FIRST RECORDING SESSION (guitars, back-ups)


December 7, 2010 - Voice lesson with Mark Baxter via Skype goes something like this: "This isn't a live play, this is a film. You shoot one phrase at a time. Your lead vocal track should take an entire day to record. Unfortunately, your song is great but I don't believe you when you sing it. Stop singing! Stop singing and just talk to me. You have a lot of work NOT to do. Merry Christmas!" (He is still right.)

December 8, 2010 - Matt Gelfer lays down fiddle and mandolin tracks on top of existing tracks. (2 hours)

SECOND RECORDING SESSION (+ mandolin, fiddle)


December 12, 17, 2010 - Lead vocals wrestled, strangled, slurred, stripped, and finally accepted for who/where they are and laid to rest. Dear Mark Baxter, if I wait until my voice is perfect (or perfectly imperfect) none of my songs will ever be heard. My gift is my song and this one's for my friends. (6 hours)

UNMIXED EXPORT OF ALL TRACKS (+ lead vocals)

December 18, 2010 - Mark Corbin of CorbinSound, who offered to mix the song (really??), performs wizardry before my very eyes and ears. The song is finished. (5 hours)

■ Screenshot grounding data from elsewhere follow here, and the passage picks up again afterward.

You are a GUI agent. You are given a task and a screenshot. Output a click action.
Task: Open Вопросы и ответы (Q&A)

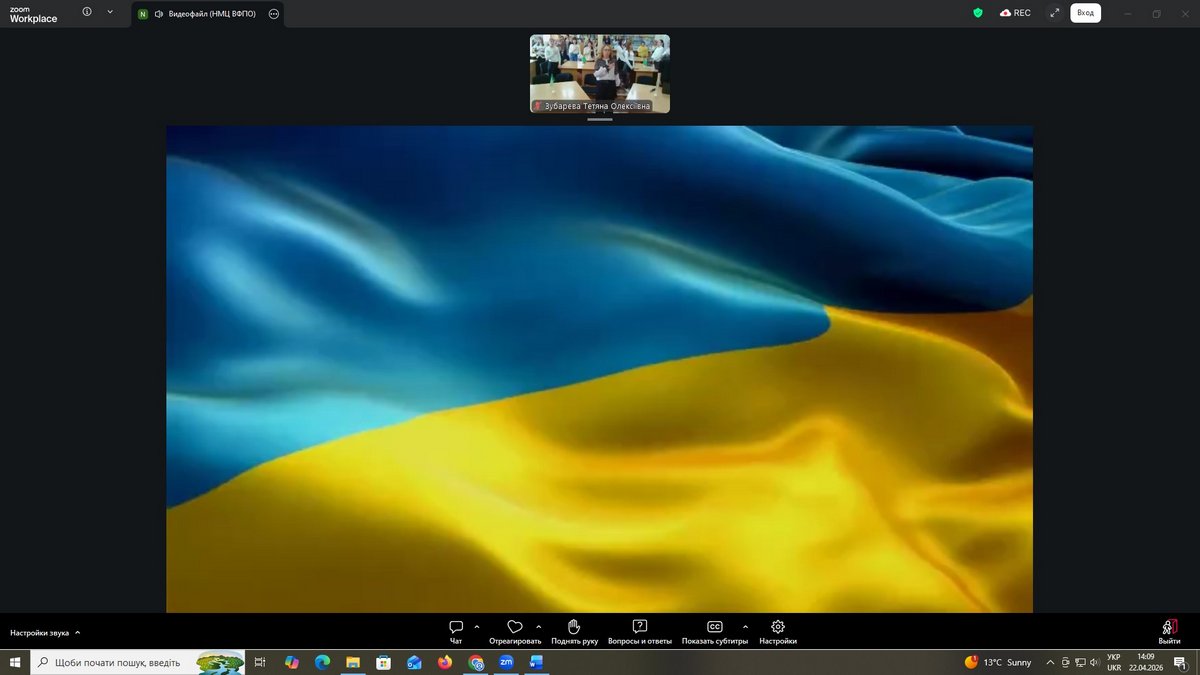click(x=640, y=628)
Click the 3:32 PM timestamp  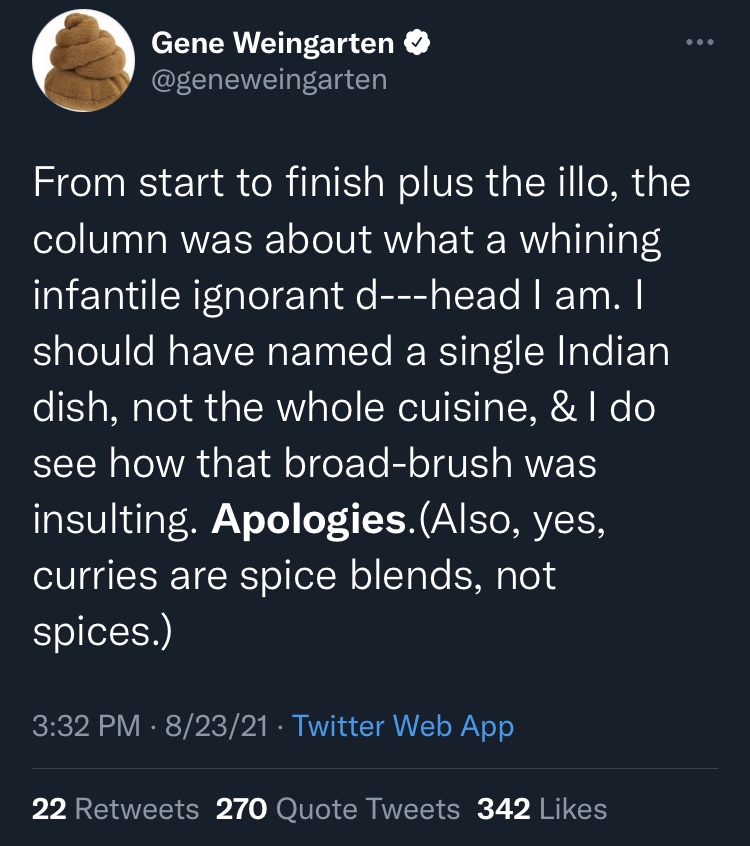pyautogui.click(x=86, y=725)
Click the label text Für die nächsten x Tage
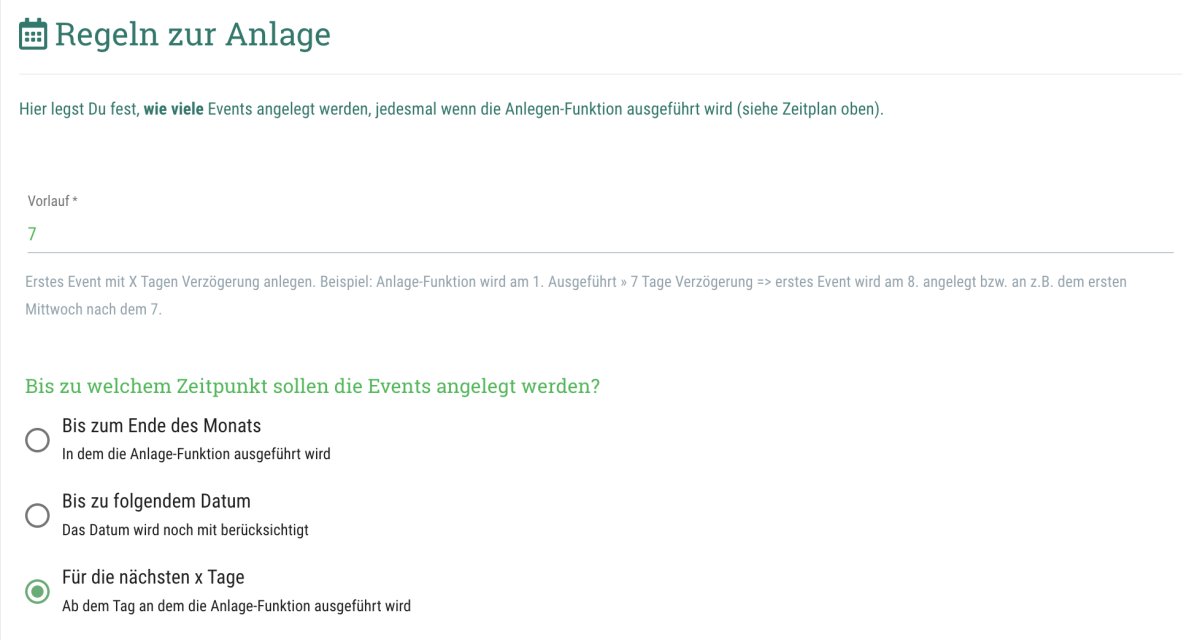The width and height of the screenshot is (1200, 640). coord(153,577)
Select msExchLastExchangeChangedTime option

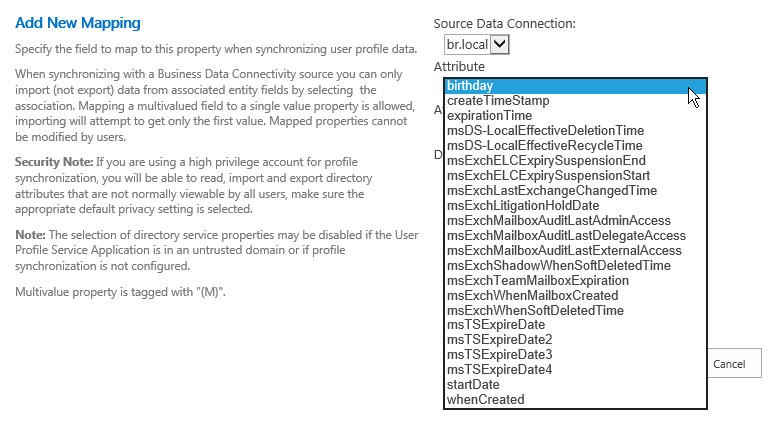(x=575, y=191)
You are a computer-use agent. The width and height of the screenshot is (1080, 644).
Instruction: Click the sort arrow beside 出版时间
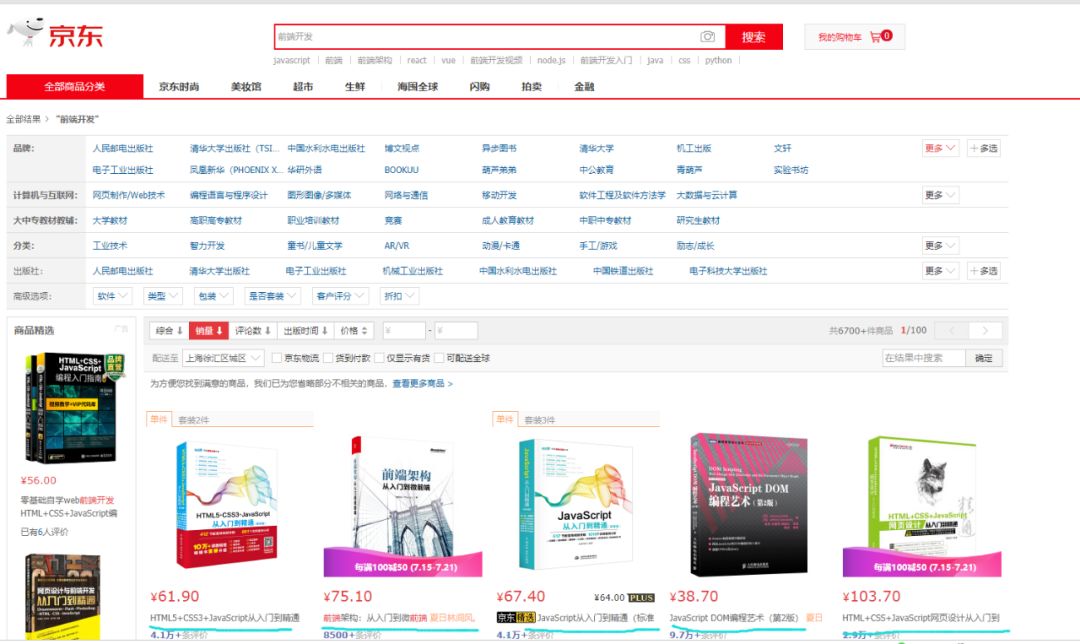click(x=324, y=330)
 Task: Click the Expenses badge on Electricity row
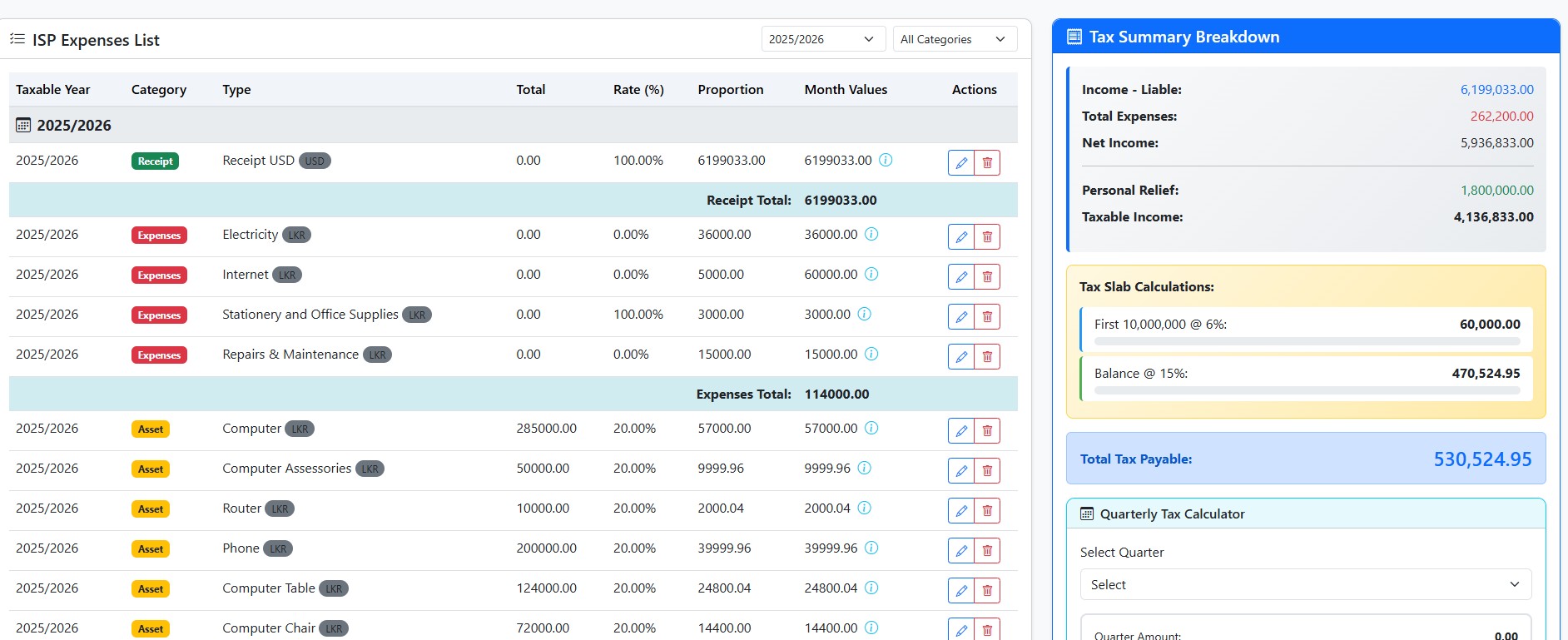point(159,236)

FINAL VERSION AFTER MIXING

Twelve years (seventeen hours) in the making, it turned out all right!
HAPPY CHRISTMAS TO ALL AND TO ALL A GOOD NIGHT!

11 comments:

  1. OH MY GOSH THAT'S FREAKING SWEET!!!
    IT SOUNDS SO CRISP & CLEAN!

    Great job on the recording I mixing!
    The violin & guitar give it a great "folky" sound.

    Those harmonies are so tight and Sarah, when you flip it to falsetto...it's just BEAUTIFUL!! Especially at 1:40

    Gorgeous melody, great lyrics & a dare I say a touch of a melancholy tone?

    ReplyDelete
  2. Very nice! Thanks for sharing and happy holidays. - FJO

    ReplyDelete
  3. So completely unexpected and sweet. Thank you Sarah!

    ReplyDelete
  4. I'm blown away. Amazingly beautiful sweet soulful. Loved it. Amy

    ReplyDelete
  5. SOO NICE. Sooo.... true. SO mature. So smart. So Christian. SO Sarah.

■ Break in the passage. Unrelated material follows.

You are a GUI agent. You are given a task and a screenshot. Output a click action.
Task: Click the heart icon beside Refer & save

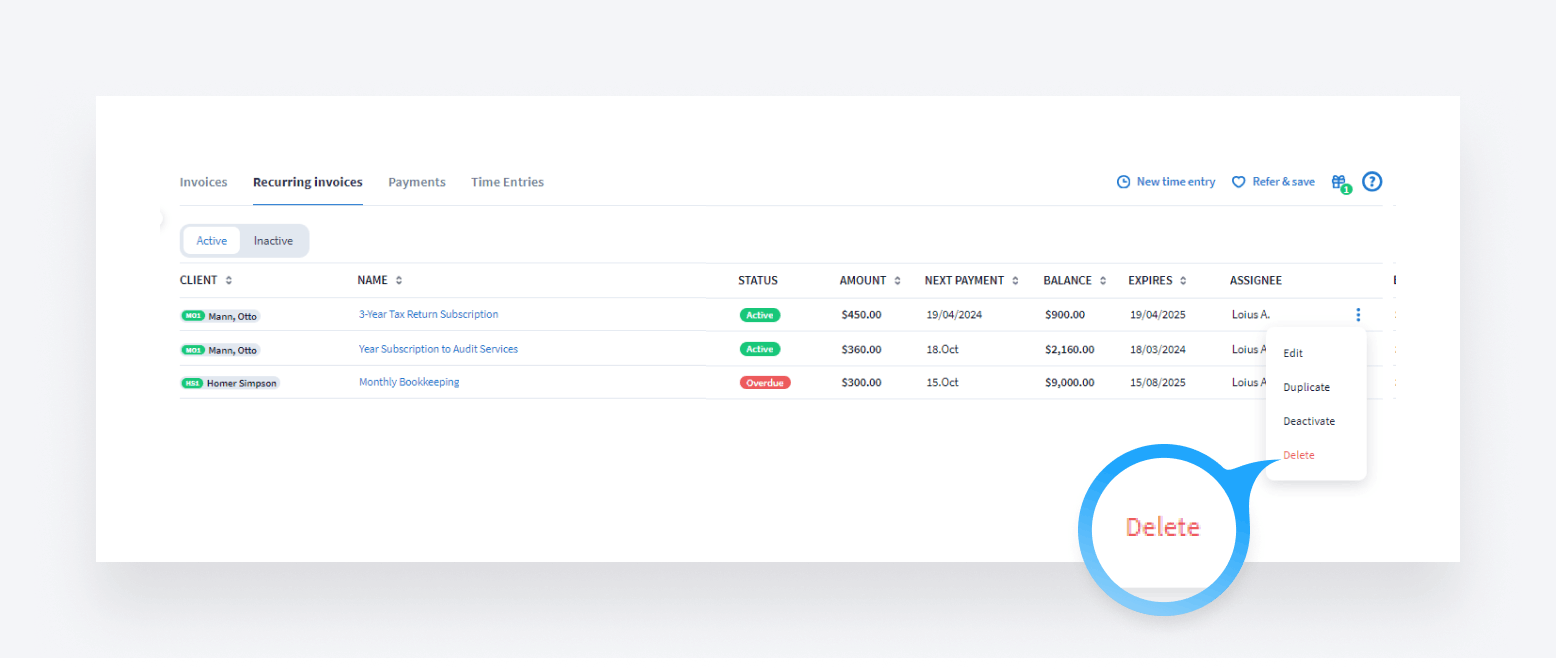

    I identify in my artwork process with this statement:
    "Tired of using my imagination, I decide to finally record one of my jillion songs with proper scoring."
    I feel like that's the difference between being an amateur and a professional.

    ReplyDelete
  6. Sarah...WOW! That was sooo beautiful. Well done to you and your audio production crew. I shall be listening again and again this holiday season!

    ReplyDelete
  7. hurray! finally got it to play (wasn't working at first for some reason) and it's amazing. really love it. definitely can feel some indigo girls influence in there.... and i love the warbly voice.

    ReplyDelete
  8. Such a lovely song Sarah. Wishing all the best to you and Alex.

    ReplyDelete
  9. I am happy to echo everyone above. Congrats to you and everyone who contributed to the song. Absolutely beautiful.

    ReplyDelete
  10. Fabulous, Sarah! Such a lush, country-esque little beauty you've put into the world. Look forward to hearing your writing evolve, and thanks for sharing with us!

    ReplyDelete
  11. Sarah,

    I really enjoyed hearing that song and I look forward to hearing more. Merry Christmas to you and Alex.